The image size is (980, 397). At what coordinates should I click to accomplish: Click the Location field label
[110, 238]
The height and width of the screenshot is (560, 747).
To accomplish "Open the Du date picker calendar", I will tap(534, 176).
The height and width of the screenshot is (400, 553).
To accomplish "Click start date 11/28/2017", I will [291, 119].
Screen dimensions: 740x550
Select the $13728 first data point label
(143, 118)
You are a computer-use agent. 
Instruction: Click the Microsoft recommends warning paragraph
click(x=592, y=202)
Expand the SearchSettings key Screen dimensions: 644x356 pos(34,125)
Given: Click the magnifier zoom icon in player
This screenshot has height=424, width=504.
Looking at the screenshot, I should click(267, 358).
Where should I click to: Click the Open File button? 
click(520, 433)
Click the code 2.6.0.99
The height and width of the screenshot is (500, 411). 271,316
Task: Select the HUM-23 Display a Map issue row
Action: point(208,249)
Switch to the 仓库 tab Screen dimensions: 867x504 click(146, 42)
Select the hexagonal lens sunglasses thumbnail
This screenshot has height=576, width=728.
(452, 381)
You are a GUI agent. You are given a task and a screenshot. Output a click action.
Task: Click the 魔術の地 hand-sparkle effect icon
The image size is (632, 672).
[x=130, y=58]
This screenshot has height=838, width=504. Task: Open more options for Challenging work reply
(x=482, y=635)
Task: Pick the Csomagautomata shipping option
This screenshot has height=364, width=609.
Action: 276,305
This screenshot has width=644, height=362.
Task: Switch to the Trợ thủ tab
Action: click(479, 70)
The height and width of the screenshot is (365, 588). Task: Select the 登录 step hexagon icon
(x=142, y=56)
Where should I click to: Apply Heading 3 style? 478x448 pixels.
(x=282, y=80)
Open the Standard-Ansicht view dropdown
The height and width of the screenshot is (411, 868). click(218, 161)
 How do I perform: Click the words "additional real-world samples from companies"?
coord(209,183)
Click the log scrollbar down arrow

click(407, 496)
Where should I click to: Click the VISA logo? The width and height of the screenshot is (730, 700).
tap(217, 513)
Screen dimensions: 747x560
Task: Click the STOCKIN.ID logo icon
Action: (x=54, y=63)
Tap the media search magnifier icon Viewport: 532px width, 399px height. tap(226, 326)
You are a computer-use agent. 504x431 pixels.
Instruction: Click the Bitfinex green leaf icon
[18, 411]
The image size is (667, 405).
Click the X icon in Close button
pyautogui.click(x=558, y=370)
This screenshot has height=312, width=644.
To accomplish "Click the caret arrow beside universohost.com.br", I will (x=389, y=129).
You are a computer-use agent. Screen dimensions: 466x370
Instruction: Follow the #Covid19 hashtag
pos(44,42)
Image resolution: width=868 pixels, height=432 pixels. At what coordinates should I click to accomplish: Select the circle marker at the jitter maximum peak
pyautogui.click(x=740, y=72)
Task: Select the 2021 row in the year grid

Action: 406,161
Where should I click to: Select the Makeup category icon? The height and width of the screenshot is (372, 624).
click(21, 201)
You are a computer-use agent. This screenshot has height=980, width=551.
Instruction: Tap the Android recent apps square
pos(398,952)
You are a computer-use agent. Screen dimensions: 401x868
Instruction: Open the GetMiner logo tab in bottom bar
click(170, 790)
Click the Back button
◇ ◇ ◇ ◇ ◇
Reproduce every record exactly, line by line.

The image size is (980, 397). At what coordinates should I click to accomplish: Click the Location field label
[110, 238]
The height and width of the screenshot is (560, 747).
To accomplish "Open the Du date picker calendar", I will tap(534, 176).
The height and width of the screenshot is (400, 553).
To accomplish "Click start date 11/28/2017", I will [291, 119].
Screen dimensions: 740x550
Select the $13728 first data point label
(143, 118)
You are a computer-use agent. 
Instruction: Click the Microsoft recommends warning paragraph
click(x=592, y=202)
Expand the SearchSettings key Screen dimensions: 644x356 pos(34,125)
Given: Click the magnifier zoom icon in player
This screenshot has height=424, width=504.
Looking at the screenshot, I should click(267, 358).
Where should I click to: Click the Open File button? 
click(520, 433)
Click the code 2.6.0.99
The height and width of the screenshot is (500, 411). 271,316
Task: Select the HUM-23 Display a Map issue row
Action: point(208,249)
Switch to the 仓库 tab Screen dimensions: 867x504 click(146, 42)
Select the hexagonal lens sunglasses thumbnail
This screenshot has height=576, width=728.
(452, 381)
You are a GUI agent. You are given a task and a screenshot. Output a click action.
Task: Click the 魔術の地 hand-sparkle effect icon
The image size is (632, 672).
[x=130, y=58]
This screenshot has height=838, width=504. Task: Open more options for Challenging work reply
(x=482, y=635)
Task: Pick the Csomagautomata shipping option
This screenshot has height=364, width=609.
Action: 276,305
This screenshot has width=644, height=362.
Task: Switch to the Trợ thủ tab
Action: click(479, 70)
The height and width of the screenshot is (365, 588). Task: Select the 登录 step hexagon icon
(x=142, y=56)
Where should I click to: Apply Heading 3 style? 478x448 pixels.
(x=282, y=80)
Open the Standard-Ansicht view dropdown
The height and width of the screenshot is (411, 868). click(218, 161)
 How do I perform: Click the words "additional real-world samples from companies"?
coord(209,183)
Click the log scrollbar down arrow

click(407, 496)
Where should I click to: Click the VISA logo? The width and height of the screenshot is (730, 700).
tap(217, 513)
Screen dimensions: 747x560
Task: Click the STOCKIN.ID logo icon
Action: (x=54, y=63)
Tap the media search magnifier icon Viewport: 532px width, 399px height. tap(226, 326)
You are a computer-use agent. 504x431 pixels.
Instruction: Click the Bitfinex green leaf icon
[18, 411]
The image size is (667, 405).
Click the X icon in Close button
pyautogui.click(x=558, y=370)
This screenshot has height=312, width=644.
To accomplish "Click the caret arrow beside universohost.com.br", I will (x=389, y=129).
You are a computer-use agent. Screen dimensions: 466x370
Instruction: Follow the #Covid19 hashtag
pos(44,42)
Image resolution: width=868 pixels, height=432 pixels. At what coordinates should I click to accomplish: Select the circle marker at the jitter maximum peak
pyautogui.click(x=740, y=72)
Task: Select the 2021 row in the year grid

Action: 406,161
Where should I click to: Select the Makeup category icon? The height and width of the screenshot is (372, 624).
click(21, 201)
You are a computer-use agent. This screenshot has height=980, width=551.
Instruction: Tap the Android recent apps square
pos(398,952)
You are a computer-use agent. Screen dimensions: 401x868
Instruction: Open the GetMiner logo tab in bottom bar
click(170, 790)
Click the Back button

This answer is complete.